The increasingly distributed nature of modern business operations is creating headaches for organizations that are struggling to see everything that is going on in their networks and to monitor their digital certificates.
Corporate IT environments are stretching farther away from central data centers, with more business being done and data being moved over wireless networks. At the same time, SSL/TLS certificates that are used to authenticate the identity of websites, servers, and services and ensure data in transit is protect via encrypted communications are expiring at a faster rate, requiring organizations to tighten their certificate management capabilities even more.
The expanding gaps in visibility are creating more security risks for companies and MSSPs already under constant cyberthreat.
According to
Eileen Haggerty, area vice president for product and solutions marketing for
NETSCOUT, there are “growing blind spots in highly distributed networks, specifically at remote locations and within encrypted traffic flows.”
“For enterprises, this gap is a liability because you cannot secure or manage what you cannot see,” Haggerty told MSSP Alert. “Threats typically emerge from silent failures such as expired SSL/TLS certificates that aren't centrally tracked. The result is a cascade of costly unplanned downtime, broken APIs, and a significant erosion of customer trust and brand reputation when services unexpectedly go dark.”
Adding to nGeniusONE
NETSCOUT this week added to its nGeniusONE observability platform with enhancements aimed at supporting real-time deep packet inspection over Ethernet or Wi-Fi 7 as well as its certificate monitoring capabilities, which executives said will improve the user experience, reduce outages caused by expiring certificates, ensure regulatory compliance, and better protect against threats like man-in-the-middle attacks.
“The primary driver of modern operational risk is the increasingly distributed nature of business operations,” she said. “As certificate lifespans shrink and hybrid-cloud ecosystems expand, the scale of managing these connections exceeds human capacity without visibility into them. This creates an environment where unmonitored remote ports or forgotten certificates expose organizations to threats.”
A Shorter Certificate Lifespan
The
Certification Authority Browser Forum in April 2025 – after much debate – approved shortening the lifespan of Transport Layer Security (TLS) certificates. The forum – which includes certificate authorities like
DigiCert and
GlobalSign, as well as
Apple,
Google,
Microsoft,
Mozilla, and other browser companies – argued that the shorter lifespan reduce the opportunity for bad actors to exploit compromised.
However, it puts greater pressure on organizations to manage their certificates, a challenge given that, according to the Ponemon Institute,
51% of organizations don’t know how many digital certificates they have.

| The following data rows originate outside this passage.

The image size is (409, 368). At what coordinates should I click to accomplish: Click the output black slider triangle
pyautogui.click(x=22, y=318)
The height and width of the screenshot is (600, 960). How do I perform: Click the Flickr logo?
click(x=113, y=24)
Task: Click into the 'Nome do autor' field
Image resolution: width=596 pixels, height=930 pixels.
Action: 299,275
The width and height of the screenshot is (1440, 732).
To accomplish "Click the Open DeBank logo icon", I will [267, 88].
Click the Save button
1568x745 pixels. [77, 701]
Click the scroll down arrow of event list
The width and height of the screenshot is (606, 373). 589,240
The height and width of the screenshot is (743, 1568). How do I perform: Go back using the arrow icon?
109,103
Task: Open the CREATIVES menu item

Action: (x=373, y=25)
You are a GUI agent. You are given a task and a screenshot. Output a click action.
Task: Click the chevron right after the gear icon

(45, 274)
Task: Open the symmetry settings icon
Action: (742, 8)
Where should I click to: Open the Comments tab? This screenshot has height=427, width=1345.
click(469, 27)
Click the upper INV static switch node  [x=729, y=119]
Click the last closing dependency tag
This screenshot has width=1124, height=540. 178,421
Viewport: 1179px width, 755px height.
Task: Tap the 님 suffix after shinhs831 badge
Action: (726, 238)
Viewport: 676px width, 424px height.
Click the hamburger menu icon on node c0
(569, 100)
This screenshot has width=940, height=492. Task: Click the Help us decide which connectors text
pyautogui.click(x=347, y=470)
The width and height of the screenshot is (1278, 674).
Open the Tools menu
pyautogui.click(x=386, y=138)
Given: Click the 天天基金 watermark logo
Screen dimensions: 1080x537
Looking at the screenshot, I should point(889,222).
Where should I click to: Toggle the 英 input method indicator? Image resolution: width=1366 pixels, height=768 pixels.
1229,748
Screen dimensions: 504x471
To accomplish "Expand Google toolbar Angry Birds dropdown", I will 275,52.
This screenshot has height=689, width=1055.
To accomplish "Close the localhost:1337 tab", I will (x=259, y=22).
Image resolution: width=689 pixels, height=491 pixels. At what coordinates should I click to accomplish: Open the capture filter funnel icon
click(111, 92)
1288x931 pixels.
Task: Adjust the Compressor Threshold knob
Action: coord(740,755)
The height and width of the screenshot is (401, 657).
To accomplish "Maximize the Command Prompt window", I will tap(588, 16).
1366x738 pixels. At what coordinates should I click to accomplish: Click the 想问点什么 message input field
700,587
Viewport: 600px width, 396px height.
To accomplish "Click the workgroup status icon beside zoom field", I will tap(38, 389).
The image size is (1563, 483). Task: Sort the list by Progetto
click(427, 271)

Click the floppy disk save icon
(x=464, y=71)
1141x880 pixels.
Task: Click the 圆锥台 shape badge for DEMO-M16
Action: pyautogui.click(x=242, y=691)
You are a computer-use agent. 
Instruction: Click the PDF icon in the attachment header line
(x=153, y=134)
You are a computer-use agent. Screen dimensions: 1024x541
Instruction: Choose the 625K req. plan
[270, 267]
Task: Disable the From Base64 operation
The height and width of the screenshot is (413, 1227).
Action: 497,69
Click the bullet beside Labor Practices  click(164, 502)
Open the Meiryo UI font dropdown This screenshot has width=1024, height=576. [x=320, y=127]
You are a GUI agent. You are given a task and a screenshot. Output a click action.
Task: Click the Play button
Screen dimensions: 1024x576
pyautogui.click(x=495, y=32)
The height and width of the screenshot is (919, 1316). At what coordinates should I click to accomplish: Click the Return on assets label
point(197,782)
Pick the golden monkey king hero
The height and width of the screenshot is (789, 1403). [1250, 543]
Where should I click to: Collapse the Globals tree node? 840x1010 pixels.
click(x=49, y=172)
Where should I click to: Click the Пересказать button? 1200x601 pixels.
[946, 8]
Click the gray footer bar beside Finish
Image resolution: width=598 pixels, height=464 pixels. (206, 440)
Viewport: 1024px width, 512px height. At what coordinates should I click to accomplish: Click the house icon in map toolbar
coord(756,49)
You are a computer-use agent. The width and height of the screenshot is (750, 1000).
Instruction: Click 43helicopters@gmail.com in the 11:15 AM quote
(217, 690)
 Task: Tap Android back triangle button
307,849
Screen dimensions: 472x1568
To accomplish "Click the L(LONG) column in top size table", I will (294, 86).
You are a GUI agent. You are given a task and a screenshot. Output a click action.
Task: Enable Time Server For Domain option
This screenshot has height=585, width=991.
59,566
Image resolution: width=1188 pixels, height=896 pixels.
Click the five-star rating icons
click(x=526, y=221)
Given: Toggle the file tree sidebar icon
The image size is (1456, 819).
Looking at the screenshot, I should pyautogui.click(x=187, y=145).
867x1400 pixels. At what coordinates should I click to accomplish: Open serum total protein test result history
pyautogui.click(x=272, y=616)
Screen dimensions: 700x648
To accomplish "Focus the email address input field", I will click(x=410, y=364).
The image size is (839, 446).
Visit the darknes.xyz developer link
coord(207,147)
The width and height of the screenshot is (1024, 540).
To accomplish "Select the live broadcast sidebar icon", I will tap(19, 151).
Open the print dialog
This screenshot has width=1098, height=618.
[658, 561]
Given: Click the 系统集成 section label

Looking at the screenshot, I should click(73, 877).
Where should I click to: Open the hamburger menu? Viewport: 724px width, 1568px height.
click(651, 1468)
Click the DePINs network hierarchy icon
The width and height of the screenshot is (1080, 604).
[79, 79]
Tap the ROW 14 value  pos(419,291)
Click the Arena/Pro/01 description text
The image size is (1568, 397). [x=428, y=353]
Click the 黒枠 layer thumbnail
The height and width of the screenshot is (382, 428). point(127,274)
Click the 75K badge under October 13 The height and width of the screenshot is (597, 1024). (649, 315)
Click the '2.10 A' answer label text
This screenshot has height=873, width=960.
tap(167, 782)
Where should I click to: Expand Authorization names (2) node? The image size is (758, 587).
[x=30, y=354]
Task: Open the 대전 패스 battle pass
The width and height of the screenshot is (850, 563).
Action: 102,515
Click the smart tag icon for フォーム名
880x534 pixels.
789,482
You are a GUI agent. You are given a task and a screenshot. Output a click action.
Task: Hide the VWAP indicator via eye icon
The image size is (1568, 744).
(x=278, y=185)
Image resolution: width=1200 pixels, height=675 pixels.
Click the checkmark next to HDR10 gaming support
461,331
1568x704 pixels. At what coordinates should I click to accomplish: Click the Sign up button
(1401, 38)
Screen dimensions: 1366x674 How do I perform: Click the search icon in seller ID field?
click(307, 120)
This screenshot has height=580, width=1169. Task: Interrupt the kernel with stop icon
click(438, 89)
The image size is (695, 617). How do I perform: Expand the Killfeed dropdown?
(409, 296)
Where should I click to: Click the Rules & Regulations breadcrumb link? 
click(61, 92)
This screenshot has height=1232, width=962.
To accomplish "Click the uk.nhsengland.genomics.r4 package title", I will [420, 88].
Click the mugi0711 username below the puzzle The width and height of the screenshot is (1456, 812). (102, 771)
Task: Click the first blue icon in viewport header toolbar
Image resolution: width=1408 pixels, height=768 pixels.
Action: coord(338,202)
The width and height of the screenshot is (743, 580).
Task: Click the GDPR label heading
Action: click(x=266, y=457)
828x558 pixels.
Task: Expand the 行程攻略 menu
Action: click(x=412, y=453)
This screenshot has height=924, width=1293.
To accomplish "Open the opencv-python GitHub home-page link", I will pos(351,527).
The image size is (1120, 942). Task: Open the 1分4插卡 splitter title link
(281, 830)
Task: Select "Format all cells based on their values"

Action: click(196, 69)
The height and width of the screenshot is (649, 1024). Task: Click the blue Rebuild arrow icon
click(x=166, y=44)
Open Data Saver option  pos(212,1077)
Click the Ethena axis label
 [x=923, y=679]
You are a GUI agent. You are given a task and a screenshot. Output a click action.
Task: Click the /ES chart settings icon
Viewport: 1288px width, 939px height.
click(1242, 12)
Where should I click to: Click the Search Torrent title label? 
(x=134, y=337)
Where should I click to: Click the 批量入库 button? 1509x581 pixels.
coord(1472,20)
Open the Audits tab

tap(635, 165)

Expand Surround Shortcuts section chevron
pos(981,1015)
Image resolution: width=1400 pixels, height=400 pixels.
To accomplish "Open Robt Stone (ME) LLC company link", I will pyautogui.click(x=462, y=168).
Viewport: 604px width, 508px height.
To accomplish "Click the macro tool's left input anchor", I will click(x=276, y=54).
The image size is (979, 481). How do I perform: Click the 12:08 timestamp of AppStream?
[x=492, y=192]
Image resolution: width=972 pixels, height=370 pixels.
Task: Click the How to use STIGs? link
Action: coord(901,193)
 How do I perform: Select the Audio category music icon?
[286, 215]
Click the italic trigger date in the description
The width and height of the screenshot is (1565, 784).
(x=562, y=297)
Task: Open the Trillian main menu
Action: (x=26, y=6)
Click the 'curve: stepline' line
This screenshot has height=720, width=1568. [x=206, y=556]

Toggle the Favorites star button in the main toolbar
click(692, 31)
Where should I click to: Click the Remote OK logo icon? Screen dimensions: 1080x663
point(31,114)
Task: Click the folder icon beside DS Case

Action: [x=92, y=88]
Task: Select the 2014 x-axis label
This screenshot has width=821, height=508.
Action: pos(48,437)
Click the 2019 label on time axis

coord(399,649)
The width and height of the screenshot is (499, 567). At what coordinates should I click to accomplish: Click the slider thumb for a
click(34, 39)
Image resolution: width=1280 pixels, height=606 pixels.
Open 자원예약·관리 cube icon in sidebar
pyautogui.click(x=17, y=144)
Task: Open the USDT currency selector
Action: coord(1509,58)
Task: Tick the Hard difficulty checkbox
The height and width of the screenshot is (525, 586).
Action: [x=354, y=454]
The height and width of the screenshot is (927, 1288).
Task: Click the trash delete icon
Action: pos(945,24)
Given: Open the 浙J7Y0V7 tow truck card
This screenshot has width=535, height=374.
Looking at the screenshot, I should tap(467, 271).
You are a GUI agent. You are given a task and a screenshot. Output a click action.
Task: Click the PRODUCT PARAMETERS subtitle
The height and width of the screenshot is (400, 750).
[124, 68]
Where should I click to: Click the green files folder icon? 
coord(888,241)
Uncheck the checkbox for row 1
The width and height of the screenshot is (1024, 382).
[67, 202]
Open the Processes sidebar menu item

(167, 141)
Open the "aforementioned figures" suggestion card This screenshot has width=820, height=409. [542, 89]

TLS certificates now are good for 398 days, but that drops to 200 days on March 15, 100 days next year, and 47 days in March 2029.
Proactive Approaches
The new additions to NETSCOUT’s nGeniusONE will enable organizations to detect SSL certificates that are reaching their expiration dates and find unknown certificates running on non-standard ports. Such certificates can be disguised by hackers or arise from shadow IT. It’s a proactive approach rather than a reactive one, according to the company.
The companies also is taking a proactive tact with the rapidly growing Wi-Fi 7 market, which analysts with BCC Research expects to grow on average 61.5% every year between last year and 2030 as demand for faster speeds and lower latency expands to address continuing digital transformation efforts and the industrial Internet of Things.
The Wi-Fi 7 support comes with backward compatibility with other Wi-Fi standards – 6E, 6, and 5 – and adds it to the Ethernet support nGenius Edge Sensors. Organizations will get early notifications to help them head off potential problems that could affect customer service, productivity, or revenue streams, the vendor said.
Good for MSSPs, Too
The new capabilities in nGeniusONE also will improve visibility for MSSPs and MSPs, which
Tom Bienkowski, product marketing director for NETSCOUT, said are “on the frontlines of digital resilience for their clients, but they can be bogged down by extended mean-time-to-resolution when troubleshooting blind spots.”
The security services providers can shift to preventative operations by offering the new NETSCOUT capabilities to clients. Expired certificates are a shared-responsibility point of failure, according to the vendor, adding that MSSPs and MSPs can add significant security value in this area.
“Our tools enable service providers to proactively identify and resolve issues, such as expiring certificates or performance dips, before the client even becomes aware of a problem,” Bienkowski said. “This lowers operational costs while providing a high-value security and compliance service that ensures clients stay ahead of emerging risks.”
Other vendors also are addressing the challenges.
CyberArk – which is the process of being bought by
Palo Alto Networks for about
$25 billion – in November
unveiled its TLS Certificate Renewal Impact Calculator and TLS Certificate Discovery Scan tools to help organizations understand the operational and financial impacts of the shorter certificate lifespans.